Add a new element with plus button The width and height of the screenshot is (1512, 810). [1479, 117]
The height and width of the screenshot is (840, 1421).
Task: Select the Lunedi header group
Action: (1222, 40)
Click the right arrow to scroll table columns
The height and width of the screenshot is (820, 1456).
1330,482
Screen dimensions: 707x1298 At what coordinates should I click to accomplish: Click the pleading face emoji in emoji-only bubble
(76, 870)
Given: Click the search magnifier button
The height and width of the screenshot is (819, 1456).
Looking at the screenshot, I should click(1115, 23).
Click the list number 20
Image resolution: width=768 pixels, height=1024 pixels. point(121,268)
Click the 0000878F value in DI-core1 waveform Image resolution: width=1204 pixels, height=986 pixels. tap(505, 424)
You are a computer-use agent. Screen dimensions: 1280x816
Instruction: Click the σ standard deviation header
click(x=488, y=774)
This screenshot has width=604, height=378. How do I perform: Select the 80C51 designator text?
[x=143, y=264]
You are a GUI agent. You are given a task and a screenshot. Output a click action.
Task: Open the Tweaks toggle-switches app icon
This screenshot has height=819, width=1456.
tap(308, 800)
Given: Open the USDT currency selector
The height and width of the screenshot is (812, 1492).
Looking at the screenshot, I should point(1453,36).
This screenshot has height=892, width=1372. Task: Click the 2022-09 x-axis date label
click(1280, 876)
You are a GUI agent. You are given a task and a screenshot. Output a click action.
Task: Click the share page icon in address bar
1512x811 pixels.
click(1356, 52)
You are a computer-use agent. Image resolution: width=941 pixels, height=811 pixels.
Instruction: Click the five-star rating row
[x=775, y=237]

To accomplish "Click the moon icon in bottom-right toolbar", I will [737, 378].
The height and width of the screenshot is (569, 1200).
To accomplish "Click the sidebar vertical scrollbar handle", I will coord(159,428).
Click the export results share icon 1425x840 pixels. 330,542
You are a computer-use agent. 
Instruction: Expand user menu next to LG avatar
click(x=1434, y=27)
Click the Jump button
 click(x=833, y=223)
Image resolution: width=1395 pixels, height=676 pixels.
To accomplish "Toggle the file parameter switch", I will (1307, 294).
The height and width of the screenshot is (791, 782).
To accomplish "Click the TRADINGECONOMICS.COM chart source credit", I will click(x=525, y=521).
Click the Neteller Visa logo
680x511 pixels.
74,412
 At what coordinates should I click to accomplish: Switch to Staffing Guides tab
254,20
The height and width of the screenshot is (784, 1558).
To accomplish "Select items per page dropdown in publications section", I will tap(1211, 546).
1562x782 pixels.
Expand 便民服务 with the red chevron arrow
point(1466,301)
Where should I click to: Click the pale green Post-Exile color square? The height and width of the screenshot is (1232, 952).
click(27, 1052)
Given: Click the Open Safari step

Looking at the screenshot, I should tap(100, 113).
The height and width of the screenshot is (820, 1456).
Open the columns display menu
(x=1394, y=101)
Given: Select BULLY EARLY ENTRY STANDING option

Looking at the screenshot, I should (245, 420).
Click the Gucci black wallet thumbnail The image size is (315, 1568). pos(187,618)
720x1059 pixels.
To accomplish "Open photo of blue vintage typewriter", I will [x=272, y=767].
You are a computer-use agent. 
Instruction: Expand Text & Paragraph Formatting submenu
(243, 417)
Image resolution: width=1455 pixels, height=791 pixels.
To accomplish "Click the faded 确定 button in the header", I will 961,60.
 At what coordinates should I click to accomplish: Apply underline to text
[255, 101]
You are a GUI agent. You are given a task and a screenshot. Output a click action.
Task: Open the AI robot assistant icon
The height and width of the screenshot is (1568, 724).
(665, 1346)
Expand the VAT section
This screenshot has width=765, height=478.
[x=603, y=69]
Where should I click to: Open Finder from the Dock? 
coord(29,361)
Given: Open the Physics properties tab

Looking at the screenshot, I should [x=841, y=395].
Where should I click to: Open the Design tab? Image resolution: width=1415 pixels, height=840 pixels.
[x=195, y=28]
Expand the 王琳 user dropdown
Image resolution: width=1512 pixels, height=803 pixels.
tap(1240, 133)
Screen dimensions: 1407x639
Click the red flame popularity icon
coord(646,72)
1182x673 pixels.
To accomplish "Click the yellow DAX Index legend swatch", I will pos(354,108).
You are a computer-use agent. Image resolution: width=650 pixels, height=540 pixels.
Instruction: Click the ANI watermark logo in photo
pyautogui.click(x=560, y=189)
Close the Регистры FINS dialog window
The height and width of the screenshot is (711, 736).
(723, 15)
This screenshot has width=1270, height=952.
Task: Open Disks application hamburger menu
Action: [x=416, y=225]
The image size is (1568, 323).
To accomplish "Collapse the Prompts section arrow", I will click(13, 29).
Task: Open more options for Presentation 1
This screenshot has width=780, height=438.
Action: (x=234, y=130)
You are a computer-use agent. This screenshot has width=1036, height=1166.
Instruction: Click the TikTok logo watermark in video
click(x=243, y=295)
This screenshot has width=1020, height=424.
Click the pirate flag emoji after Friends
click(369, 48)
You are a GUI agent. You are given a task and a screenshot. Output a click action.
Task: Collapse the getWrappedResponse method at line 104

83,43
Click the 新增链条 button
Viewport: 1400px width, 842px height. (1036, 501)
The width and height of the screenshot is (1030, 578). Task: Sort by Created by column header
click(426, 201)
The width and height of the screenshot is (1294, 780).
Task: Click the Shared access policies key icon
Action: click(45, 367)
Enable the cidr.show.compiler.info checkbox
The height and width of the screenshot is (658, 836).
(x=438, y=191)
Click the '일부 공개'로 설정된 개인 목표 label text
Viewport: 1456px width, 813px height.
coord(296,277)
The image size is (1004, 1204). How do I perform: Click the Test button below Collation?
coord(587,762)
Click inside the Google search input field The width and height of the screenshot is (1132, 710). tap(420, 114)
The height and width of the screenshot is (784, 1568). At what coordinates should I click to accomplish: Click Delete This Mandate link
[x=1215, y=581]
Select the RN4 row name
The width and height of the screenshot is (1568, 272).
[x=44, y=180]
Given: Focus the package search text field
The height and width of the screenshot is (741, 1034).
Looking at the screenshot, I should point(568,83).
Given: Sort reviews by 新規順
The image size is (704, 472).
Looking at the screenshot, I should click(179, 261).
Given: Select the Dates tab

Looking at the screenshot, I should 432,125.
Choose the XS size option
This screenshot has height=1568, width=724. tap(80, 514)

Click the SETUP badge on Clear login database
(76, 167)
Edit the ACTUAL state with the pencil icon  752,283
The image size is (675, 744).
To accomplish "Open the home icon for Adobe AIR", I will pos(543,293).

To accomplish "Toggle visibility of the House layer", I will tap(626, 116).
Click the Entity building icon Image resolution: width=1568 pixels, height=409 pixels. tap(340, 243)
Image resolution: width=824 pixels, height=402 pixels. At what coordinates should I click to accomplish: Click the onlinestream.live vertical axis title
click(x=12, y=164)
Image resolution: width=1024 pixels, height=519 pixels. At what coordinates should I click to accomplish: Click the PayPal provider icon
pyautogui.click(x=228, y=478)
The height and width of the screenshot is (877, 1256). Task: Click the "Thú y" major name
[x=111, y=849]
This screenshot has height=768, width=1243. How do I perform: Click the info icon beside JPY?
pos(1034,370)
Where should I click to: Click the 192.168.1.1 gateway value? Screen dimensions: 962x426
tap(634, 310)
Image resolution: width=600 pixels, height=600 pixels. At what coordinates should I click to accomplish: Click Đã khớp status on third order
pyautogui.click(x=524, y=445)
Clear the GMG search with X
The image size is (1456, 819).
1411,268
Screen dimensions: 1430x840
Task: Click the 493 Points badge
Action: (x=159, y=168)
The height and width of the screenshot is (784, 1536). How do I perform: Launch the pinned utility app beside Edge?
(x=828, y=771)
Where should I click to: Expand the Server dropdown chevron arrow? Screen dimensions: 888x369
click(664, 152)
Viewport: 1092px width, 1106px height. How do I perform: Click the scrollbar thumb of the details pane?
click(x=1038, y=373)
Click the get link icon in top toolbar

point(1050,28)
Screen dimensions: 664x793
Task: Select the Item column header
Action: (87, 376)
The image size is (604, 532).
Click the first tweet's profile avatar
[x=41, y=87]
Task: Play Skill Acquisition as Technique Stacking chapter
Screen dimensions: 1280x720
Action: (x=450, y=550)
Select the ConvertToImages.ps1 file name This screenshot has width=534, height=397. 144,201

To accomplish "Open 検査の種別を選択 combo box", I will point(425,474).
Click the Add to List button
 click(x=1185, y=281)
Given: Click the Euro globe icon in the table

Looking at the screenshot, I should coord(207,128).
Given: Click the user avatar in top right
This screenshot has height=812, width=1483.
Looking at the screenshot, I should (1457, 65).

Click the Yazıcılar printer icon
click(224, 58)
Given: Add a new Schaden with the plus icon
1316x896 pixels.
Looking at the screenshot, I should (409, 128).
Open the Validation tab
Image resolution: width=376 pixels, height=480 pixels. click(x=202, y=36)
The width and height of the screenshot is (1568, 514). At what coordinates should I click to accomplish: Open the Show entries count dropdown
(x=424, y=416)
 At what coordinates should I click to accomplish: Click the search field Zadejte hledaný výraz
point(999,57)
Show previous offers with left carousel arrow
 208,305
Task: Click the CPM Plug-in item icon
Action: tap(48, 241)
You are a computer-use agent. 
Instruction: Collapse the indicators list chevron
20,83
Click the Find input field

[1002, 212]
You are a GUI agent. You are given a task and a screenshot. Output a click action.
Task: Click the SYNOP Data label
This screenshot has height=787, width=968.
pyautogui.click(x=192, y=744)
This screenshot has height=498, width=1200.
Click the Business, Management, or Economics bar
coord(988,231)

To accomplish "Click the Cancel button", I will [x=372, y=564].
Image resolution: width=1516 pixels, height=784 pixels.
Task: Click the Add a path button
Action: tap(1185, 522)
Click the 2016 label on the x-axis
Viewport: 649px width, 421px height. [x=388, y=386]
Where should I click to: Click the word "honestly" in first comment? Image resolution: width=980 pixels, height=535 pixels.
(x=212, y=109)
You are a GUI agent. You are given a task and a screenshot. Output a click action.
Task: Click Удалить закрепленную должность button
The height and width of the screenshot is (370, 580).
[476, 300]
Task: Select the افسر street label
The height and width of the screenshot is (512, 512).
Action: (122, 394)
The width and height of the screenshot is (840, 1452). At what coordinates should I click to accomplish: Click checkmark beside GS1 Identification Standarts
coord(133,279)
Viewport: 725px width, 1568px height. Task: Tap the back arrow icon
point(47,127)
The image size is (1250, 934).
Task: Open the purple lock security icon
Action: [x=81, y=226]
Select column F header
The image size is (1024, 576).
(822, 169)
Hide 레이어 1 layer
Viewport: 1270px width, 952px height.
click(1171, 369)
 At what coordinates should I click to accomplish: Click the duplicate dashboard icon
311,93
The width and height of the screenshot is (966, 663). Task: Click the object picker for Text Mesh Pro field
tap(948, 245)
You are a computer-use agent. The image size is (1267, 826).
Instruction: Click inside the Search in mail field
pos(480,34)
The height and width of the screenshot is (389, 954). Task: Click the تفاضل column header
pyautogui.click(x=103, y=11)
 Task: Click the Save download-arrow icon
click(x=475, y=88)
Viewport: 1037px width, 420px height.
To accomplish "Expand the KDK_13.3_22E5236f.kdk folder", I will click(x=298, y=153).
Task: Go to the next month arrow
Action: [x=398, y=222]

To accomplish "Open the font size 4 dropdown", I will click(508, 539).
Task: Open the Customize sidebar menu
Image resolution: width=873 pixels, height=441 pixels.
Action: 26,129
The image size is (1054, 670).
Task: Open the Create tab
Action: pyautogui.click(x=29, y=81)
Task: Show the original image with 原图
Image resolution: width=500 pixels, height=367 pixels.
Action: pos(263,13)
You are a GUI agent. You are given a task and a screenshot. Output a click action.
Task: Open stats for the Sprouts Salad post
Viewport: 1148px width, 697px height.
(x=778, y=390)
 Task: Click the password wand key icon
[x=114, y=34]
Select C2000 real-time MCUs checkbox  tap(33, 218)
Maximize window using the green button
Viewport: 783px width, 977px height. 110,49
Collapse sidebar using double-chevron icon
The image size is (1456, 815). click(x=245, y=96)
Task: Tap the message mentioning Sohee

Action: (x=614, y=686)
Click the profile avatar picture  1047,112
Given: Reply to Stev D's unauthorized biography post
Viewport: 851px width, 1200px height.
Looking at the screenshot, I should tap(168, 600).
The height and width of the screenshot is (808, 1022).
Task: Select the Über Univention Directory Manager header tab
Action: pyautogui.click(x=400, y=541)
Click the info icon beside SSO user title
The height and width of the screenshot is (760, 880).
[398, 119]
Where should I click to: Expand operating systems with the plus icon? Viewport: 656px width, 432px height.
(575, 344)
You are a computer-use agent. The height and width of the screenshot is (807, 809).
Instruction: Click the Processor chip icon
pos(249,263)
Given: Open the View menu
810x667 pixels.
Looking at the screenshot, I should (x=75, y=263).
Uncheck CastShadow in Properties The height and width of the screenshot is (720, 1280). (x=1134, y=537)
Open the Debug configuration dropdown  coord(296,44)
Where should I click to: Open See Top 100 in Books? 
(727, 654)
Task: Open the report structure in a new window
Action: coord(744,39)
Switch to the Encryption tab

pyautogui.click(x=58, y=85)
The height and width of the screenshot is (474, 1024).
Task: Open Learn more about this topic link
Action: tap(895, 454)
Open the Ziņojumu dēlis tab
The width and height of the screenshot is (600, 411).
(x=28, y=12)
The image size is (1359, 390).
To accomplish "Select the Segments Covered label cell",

Instructions for the task: Recast the data as a numbered list, leaving out blank lines: begin at the line that has "The image size is (1004, 1204)." and stop after the line that has "tap(634, 310)".

Written answer:
1. The image size is (1004, 1204). How do I perform: Click the Test button below Collation?
2. coord(587,762)
3. Click inside the Google search input field The width and height of the screenshot is (1132, 710). tap(420, 114)
4. The height and width of the screenshot is (784, 1568). At what coordinates should I click to accomplish: Click Delete This Mandate link
5. [x=1215, y=581]
6. Select the RN4 row name
7. The width and height of the screenshot is (1568, 272).
8. [x=44, y=180]
9. Given: Focus the package search text field
10. The height and width of the screenshot is (741, 1034).
11. Looking at the screenshot, I should point(568,83).
12. Given: Sort reviews by 新規順
13. The image size is (704, 472).
14. Looking at the screenshot, I should click(179, 261).
15. Given: Select the Dates tab
16. Looking at the screenshot, I should 432,125.
17. Choose the XS size option
18. This screenshot has height=1568, width=724. tap(80, 514)
19. Click the SETUP badge on Clear login database
20. (76, 167)
21. Edit the ACTUAL state with the pencil icon  752,283
22. The image size is (675, 744).
23. To accomplish "Open the home icon for Adobe AIR", I will pos(543,293).
24. To accomplish "Toggle visibility of the House layer", I will tap(626, 116).
25. Click the Entity building icon Image resolution: width=1568 pixels, height=409 pixels. tap(340, 243)
26. Image resolution: width=824 pixels, height=402 pixels. At what coordinates should I click to accomplish: Click the onlinestream.live vertical axis title
27. click(x=12, y=164)
28. Image resolution: width=1024 pixels, height=519 pixels. At what coordinates should I click to accomplish: Click the PayPal provider icon
29. pyautogui.click(x=228, y=478)
30. The height and width of the screenshot is (877, 1256). Task: Click the "Thú y" major name
31. [x=111, y=849]
32. This screenshot has height=768, width=1243. How do I perform: Click the info icon beside JPY?
33. pos(1034,370)
34. Where should I click to: Click the 192.168.1.1 gateway value? Screen dimensions: 962x426
35. tap(634, 310)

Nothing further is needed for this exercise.